The Taoiseach has said he expects no further revelations of payments to him at the Mahon Tribunal.
Mr Ahern made the remarks in an interview recorded in Washington for RTÉ’s The Week In Politics, to be screened later this evening.
The Taoiseach, who is due to give further evidence to the Mahon Tribunal concerning his personal finances, was asked if there were more payments to be revealed.
He replied: ‘No, no, no there won't. I mean the only payments that I suppose should come out are the payments that are being paid to run the tribunals. I think that's a far more interesting story than mine.’
Mr Ahern said his involvement with the tribunal arose because of a row between two developers, Owen O'Callaghan and Tom Gilmartin.
He said: ‘The fact I've been dealing with this and I still haven't been asked the question about what the substantive issue was, the tribunals that were set up 11 years ago…and that was did I get money from Owen O'Callaghan? Eleven years on and Owen O'Callaghan hasn't been forward as a witness to say I never got money in it.
'I mean I was unlucky that I got in the middle of the meat in the sandwich between two developers who were sparring off each other over big money. That was the only unlucky position for me.’
Asked if there was anything he would change from his interview with Bryan Dobson in September 2006 when he first spoke publicly about his personal finances, he replied: ‘No, no I wouldn't. I think that although people try to get nuances of what you and I spoke about that day, I've read that interview back and I still think it was as accurate an assessment as I could have given.’
The Taoiseach would not give any indications of his plans for when he leaves office later this week:
‘Thankfully in the last four or five weeks there are lots of new opportunities, but I am going to think about it. My own view is I do not want to get into something that is 80 hours a week again. I might do a combination of things.’
Immigration biggest issue for Ireland
Meanwhile, Mr Ahern has said that the integration of immigrants here is one of the biggest issues facing the country.
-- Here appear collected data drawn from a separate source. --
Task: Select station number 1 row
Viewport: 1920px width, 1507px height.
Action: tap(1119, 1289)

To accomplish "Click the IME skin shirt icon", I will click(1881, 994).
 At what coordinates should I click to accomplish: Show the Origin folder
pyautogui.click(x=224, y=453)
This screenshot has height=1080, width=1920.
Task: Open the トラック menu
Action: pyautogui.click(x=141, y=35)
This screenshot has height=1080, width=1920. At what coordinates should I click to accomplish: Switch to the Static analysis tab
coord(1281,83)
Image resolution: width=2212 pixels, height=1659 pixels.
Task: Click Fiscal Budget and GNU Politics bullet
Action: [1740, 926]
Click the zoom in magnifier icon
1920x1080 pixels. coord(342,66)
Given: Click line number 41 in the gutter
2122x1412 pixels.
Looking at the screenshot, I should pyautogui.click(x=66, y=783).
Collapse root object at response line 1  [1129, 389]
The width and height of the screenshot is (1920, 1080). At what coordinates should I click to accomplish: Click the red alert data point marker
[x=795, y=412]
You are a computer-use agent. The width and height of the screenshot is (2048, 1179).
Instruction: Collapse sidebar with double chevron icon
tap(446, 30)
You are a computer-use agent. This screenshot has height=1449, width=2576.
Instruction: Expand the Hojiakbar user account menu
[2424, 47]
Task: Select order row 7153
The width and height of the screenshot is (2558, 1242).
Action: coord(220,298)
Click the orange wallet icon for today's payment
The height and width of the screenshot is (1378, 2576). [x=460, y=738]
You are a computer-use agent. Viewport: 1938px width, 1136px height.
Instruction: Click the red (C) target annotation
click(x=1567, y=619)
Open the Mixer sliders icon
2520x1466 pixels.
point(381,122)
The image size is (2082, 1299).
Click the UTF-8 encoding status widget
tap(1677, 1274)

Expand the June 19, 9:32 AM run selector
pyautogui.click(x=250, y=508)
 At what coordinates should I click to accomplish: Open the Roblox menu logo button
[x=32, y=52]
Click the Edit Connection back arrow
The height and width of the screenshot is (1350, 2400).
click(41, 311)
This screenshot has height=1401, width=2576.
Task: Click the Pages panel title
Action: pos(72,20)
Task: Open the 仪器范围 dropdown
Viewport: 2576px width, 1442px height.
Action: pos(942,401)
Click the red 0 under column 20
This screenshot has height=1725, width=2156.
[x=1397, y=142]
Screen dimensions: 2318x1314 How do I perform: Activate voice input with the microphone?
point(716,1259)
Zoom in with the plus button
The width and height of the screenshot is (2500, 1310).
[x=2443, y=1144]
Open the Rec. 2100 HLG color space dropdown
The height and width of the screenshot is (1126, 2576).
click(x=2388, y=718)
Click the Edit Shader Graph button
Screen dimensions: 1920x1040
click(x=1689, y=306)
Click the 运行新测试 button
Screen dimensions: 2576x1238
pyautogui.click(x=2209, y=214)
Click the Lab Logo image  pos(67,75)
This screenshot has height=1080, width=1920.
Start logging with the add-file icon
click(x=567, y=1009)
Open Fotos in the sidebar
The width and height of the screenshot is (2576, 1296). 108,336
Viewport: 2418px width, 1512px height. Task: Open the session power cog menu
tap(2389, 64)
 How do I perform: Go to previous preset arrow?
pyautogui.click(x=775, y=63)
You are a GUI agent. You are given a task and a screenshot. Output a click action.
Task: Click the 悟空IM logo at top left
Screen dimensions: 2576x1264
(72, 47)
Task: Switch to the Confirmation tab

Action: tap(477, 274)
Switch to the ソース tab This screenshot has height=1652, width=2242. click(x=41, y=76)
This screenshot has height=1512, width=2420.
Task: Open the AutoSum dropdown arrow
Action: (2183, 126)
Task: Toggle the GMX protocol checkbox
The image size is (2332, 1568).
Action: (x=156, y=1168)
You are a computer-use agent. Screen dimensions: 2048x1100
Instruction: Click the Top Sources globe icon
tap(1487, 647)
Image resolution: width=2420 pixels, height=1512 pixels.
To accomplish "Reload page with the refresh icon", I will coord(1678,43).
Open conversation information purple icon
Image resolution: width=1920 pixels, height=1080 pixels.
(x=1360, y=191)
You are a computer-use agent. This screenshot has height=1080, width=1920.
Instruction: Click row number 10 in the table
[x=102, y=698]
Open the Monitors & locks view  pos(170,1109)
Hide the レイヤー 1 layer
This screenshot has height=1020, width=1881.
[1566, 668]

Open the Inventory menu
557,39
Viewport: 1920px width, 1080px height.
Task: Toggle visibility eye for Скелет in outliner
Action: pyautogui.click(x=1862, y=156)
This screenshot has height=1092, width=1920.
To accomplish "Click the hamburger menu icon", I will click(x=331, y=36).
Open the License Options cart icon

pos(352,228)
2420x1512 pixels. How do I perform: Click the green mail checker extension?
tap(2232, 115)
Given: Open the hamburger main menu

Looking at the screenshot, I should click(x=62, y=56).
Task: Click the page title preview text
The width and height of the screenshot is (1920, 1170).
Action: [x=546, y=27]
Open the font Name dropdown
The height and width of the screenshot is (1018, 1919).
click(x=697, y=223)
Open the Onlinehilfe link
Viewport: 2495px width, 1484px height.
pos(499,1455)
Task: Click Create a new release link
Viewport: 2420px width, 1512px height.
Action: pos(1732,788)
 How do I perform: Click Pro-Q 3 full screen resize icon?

Speaking on RTÉ Radio's This Week two days before he will resign as Taoiseach, Mr Ahern said integration of the so-called New Irish should not be seen as a problem but as a challenge that will have to be handled very carefully.
He said other challenges ahead were the issues of public order and binge drinking, organised crime, and the development of the health service.
On whether he will fight the next General Election, Mr Ahern said he would decide that later, but if it was to be held in four years' time, he possibly would not run.
On his successor as Taoiseach, Mr Ahern said Brian Cowen had many fine qualities including a sharp intellect, and if anyone wanted a row with him they had better stay up late the night before preparing for it.